— Problem to work on —
Can you rewrite the records below with "ribbon tab" renamed to "toolbar tab" everywhere it occurs, leaving everything else unchanged?

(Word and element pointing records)
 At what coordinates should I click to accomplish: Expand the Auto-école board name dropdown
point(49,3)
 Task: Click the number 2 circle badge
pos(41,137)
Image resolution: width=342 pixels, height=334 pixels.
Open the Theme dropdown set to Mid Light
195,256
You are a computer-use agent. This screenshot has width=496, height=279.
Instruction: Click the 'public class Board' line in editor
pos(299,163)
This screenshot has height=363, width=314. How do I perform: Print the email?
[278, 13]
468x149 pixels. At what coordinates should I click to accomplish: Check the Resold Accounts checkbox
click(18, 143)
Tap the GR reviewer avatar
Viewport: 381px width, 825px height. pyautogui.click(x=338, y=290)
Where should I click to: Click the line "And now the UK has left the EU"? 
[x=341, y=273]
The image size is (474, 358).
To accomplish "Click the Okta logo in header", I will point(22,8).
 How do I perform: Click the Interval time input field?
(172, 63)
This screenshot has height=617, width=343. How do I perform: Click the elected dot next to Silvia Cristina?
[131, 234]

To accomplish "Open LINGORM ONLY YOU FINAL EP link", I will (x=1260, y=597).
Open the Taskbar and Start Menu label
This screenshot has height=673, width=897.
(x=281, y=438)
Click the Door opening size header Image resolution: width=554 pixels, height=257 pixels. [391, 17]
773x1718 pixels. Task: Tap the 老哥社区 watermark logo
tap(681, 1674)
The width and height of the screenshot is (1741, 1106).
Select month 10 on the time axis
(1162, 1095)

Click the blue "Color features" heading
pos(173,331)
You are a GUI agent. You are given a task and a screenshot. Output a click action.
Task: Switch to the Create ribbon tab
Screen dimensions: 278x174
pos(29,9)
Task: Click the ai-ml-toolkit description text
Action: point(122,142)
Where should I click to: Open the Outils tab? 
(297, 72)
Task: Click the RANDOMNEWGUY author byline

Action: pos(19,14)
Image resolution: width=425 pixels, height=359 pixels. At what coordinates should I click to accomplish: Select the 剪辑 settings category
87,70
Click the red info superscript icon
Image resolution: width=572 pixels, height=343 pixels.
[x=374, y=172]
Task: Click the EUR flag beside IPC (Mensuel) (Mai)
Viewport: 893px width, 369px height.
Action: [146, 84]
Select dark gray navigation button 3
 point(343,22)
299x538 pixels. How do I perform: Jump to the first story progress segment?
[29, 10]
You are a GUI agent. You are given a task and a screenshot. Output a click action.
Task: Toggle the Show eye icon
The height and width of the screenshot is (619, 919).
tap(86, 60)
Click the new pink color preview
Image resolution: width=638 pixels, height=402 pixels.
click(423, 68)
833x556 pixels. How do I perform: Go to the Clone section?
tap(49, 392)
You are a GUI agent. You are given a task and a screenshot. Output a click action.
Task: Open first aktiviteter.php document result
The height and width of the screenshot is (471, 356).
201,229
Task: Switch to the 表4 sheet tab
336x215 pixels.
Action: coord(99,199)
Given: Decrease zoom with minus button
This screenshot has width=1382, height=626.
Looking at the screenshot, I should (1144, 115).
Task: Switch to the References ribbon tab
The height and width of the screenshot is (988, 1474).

— Problem solution —
 At what coordinates should I click to accomplish: Expand the Auto-école board name dropdown
point(49,3)
 Task: Click the number 2 circle badge
pos(41,137)
Image resolution: width=342 pixels, height=334 pixels.
Open the Theme dropdown set to Mid Light
195,256
You are a computer-use agent. This screenshot has width=496, height=279.
Instruction: Click the 'public class Board' line in editor
pos(299,163)
This screenshot has height=363, width=314. How do I perform: Print the email?
[278, 13]
468x149 pixels. At what coordinates should I click to accomplish: Check the Resold Accounts checkbox
click(18, 143)
Tap the GR reviewer avatar
Viewport: 381px width, 825px height. pyautogui.click(x=338, y=290)
Where should I click to: Click the line "And now the UK has left the EU"? 
[x=341, y=273]
The image size is (474, 358).
To accomplish "Click the Okta logo in header", I will point(22,8).
 How do I perform: Click the Interval time input field?
(172, 63)
This screenshot has height=617, width=343. How do I perform: Click the elected dot next to Silvia Cristina?
[131, 234]

To accomplish "Open LINGORM ONLY YOU FINAL EP link", I will (x=1260, y=597).
Open the Taskbar and Start Menu label
This screenshot has height=673, width=897.
(x=281, y=438)
Click the Door opening size header Image resolution: width=554 pixels, height=257 pixels. [391, 17]
773x1718 pixels. Task: Tap the 老哥社区 watermark logo
tap(681, 1674)
The width and height of the screenshot is (1741, 1106).
Select month 10 on the time axis
(1162, 1095)

Click the blue "Color features" heading
pos(173,331)
You are a GUI agent. You are given a task and a screenshot. Output a click action.
Task: Switch to the Create toolbar tab
Screen dimensions: 278x174
pos(29,9)
Task: Click the ai-ml-toolkit description text
Action: point(122,142)
Where should I click to: Open the Outils tab? 
(297, 72)
Task: Click the RANDOMNEWGUY author byline

Action: pos(19,14)
Image resolution: width=425 pixels, height=359 pixels. At what coordinates should I click to accomplish: Select the 剪辑 settings category
87,70
Click the red info superscript icon
Image resolution: width=572 pixels, height=343 pixels.
[x=374, y=172]
Task: Click the EUR flag beside IPC (Mensuel) (Mai)
Viewport: 893px width, 369px height.
Action: [146, 84]
Select dark gray navigation button 3
 point(343,22)
299x538 pixels. How do I perform: Jump to the first story progress segment?
[29, 10]
You are a GUI agent. You are given a task and a screenshot. Output a click action.
Task: Toggle the Show eye icon
The height and width of the screenshot is (619, 919).
tap(86, 60)
Click the new pink color preview
Image resolution: width=638 pixels, height=402 pixels.
click(423, 68)
833x556 pixels. How do I perform: Go to the Clone section?
tap(49, 392)
You are a GUI agent. You are given a task and a screenshot. Output a click action.
Task: Open first aktiviteter.php document result
The height and width of the screenshot is (471, 356).
201,229
Task: Switch to the 表4 sheet tab
336x215 pixels.
Action: coord(99,199)
Given: Decrease zoom with minus button
This screenshot has width=1382, height=626.
Looking at the screenshot, I should (1144, 115).
Task: Switch to the References toolbar tab
The height and width of the screenshot is (988, 1474).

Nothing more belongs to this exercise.